PROBLEM TO SOLVE — Compute how many lines in the listing below hold the string "This", then state only the result.

SUPPLIED MATERIAL START

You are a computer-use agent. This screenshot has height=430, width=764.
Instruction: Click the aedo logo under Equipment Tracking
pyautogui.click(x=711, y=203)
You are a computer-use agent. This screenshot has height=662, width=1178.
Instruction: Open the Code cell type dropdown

SUPPLIED MATERIAL END
SUPPLIED MATERIAL START

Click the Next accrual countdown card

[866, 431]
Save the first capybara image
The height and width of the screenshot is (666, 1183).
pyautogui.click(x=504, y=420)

SUPPLIED MATERIAL END

YOUR RESPONSE — 2